• [Work order] When you find the line with "Task: Tick the" among the records below, reproduce it and each line after it exactly, ending with the line with "Given: Click the $0.80 price axis label".

··········

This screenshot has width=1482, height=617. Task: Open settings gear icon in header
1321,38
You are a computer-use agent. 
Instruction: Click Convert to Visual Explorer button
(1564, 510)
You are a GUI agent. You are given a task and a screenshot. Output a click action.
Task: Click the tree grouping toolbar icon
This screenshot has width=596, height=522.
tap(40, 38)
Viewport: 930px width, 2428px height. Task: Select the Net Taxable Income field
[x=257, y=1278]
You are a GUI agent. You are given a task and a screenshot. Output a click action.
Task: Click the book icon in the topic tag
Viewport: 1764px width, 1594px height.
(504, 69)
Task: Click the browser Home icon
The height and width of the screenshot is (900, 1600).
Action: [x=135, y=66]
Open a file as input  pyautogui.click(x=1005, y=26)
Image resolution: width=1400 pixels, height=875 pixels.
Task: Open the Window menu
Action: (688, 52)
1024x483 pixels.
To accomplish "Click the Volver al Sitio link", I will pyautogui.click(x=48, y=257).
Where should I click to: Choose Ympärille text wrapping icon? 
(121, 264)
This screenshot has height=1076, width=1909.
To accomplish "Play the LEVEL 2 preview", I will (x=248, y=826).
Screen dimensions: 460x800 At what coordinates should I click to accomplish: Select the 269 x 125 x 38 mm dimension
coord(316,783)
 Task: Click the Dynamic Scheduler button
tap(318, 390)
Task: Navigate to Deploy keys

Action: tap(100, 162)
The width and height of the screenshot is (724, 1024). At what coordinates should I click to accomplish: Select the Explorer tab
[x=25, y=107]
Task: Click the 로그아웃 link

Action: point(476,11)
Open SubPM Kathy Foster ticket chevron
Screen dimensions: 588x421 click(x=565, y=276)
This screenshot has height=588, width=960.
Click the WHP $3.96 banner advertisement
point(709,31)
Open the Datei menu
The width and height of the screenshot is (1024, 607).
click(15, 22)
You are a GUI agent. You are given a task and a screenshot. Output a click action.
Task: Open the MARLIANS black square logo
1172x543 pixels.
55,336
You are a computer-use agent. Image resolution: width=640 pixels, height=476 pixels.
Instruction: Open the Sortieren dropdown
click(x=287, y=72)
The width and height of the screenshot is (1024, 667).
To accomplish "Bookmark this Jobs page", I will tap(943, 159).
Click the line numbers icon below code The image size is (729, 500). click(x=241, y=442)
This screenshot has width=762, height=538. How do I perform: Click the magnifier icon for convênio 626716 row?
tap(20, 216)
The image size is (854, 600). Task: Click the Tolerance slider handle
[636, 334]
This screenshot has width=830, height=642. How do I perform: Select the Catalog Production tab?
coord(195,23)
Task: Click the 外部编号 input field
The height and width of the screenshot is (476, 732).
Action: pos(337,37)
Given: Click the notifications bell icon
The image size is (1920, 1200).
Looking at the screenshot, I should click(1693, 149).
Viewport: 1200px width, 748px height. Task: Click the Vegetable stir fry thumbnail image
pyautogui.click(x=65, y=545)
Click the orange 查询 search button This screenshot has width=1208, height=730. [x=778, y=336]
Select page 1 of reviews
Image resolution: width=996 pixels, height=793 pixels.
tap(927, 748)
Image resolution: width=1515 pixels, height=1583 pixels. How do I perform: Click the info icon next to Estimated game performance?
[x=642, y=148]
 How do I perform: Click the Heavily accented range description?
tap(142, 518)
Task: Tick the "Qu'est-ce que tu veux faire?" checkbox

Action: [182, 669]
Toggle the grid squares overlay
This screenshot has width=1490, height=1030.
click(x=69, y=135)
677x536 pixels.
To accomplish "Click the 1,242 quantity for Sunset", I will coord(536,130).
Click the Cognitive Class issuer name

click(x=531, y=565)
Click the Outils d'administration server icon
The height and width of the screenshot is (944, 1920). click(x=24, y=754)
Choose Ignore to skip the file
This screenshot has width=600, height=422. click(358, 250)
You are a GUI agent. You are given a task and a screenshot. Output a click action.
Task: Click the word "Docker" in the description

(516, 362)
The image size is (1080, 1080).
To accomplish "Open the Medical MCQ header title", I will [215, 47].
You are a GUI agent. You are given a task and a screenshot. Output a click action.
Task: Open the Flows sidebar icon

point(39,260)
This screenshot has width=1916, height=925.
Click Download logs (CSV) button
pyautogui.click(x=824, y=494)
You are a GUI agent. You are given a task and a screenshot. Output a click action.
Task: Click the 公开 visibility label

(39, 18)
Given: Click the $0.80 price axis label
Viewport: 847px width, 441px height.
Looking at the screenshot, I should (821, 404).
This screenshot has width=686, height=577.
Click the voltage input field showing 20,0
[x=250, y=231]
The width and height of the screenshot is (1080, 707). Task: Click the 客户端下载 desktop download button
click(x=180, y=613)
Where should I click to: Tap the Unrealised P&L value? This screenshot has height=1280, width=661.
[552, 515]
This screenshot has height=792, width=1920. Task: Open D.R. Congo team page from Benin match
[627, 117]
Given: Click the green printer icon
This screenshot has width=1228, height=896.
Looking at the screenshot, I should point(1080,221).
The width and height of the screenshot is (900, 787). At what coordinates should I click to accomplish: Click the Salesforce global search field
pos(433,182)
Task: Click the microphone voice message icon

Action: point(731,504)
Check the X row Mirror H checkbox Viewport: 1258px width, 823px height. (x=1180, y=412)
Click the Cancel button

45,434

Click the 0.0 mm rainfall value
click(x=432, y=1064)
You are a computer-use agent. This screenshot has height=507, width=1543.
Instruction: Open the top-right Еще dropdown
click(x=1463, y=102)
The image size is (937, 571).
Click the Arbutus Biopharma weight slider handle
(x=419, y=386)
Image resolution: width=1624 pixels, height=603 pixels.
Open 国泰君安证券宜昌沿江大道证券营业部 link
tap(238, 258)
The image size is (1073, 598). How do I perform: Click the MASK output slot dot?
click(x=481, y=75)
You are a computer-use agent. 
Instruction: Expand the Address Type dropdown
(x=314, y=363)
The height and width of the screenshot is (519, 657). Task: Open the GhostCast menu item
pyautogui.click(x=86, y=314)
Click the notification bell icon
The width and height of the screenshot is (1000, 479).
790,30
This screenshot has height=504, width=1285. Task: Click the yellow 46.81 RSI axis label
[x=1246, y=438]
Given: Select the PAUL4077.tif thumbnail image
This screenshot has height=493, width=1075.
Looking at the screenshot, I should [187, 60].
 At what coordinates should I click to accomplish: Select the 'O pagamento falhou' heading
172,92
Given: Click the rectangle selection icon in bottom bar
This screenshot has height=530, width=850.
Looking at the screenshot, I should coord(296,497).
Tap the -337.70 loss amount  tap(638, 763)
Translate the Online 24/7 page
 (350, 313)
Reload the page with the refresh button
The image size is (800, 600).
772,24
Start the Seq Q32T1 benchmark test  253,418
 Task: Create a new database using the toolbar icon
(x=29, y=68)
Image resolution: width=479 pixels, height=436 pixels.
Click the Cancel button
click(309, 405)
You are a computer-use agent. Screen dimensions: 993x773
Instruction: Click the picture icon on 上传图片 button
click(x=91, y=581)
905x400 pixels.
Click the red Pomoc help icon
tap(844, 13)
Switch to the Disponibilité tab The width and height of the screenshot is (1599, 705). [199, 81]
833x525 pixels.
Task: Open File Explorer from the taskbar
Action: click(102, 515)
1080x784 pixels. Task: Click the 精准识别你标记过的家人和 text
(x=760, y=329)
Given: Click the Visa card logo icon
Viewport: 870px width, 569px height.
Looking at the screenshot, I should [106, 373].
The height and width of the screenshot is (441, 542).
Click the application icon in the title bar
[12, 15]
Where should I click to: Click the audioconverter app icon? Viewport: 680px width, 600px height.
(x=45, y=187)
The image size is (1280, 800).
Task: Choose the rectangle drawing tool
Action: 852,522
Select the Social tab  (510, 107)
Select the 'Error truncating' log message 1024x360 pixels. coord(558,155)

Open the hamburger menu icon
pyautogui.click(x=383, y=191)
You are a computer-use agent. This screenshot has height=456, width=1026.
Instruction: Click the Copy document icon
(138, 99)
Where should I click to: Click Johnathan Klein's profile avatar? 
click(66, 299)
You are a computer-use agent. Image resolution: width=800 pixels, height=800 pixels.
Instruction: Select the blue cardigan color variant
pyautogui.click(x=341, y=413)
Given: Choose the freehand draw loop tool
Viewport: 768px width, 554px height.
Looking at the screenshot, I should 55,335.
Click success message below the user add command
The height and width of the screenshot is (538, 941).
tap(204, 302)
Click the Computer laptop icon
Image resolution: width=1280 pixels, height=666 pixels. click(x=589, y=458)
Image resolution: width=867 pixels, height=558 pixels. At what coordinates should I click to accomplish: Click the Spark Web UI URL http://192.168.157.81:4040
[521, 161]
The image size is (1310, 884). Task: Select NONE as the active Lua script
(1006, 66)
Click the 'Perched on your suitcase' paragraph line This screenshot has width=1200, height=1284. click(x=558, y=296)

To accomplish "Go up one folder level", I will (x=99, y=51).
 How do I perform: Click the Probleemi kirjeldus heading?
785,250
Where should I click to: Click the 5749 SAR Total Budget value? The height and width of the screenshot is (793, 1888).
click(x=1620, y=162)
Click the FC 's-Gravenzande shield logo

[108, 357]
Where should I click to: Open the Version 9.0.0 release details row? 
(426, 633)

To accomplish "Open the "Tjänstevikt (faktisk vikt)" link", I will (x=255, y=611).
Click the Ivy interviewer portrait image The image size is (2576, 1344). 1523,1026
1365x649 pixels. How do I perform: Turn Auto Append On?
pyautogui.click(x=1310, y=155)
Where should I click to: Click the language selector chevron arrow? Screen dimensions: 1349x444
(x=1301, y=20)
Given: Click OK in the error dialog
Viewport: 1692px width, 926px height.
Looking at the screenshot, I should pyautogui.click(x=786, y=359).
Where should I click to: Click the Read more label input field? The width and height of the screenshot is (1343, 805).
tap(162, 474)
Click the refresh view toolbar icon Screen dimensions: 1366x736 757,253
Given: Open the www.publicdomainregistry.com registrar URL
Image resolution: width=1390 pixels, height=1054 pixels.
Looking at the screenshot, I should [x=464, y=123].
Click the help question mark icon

··········

• [Output below]
Task: Tick the "Qu'est-ce que tu veux faire?" checkbox

Action: [182, 669]
Toggle the grid squares overlay
This screenshot has width=1490, height=1030.
click(x=69, y=135)
677x536 pixels.
To accomplish "Click the 1,242 quantity for Sunset", I will coord(536,130).
Click the Cognitive Class issuer name

click(x=531, y=565)
Click the Outils d'administration server icon
The height and width of the screenshot is (944, 1920). click(x=24, y=754)
Choose Ignore to skip the file
This screenshot has width=600, height=422. click(358, 250)
You are a GUI agent. You are given a task and a screenshot. Output a click action.
Task: Click the word "Docker" in the description

(516, 362)
The image size is (1080, 1080).
To accomplish "Open the Medical MCQ header title", I will [215, 47].
You are a GUI agent. You are given a task and a screenshot. Output a click action.
Task: Open the Flows sidebar icon

point(39,260)
This screenshot has width=1916, height=925.
Click Download logs (CSV) button
pyautogui.click(x=824, y=494)
You are a GUI agent. You are given a task and a screenshot. Output a click action.
Task: Click the 公开 visibility label

(39, 18)
Given: Click the $0.80 price axis label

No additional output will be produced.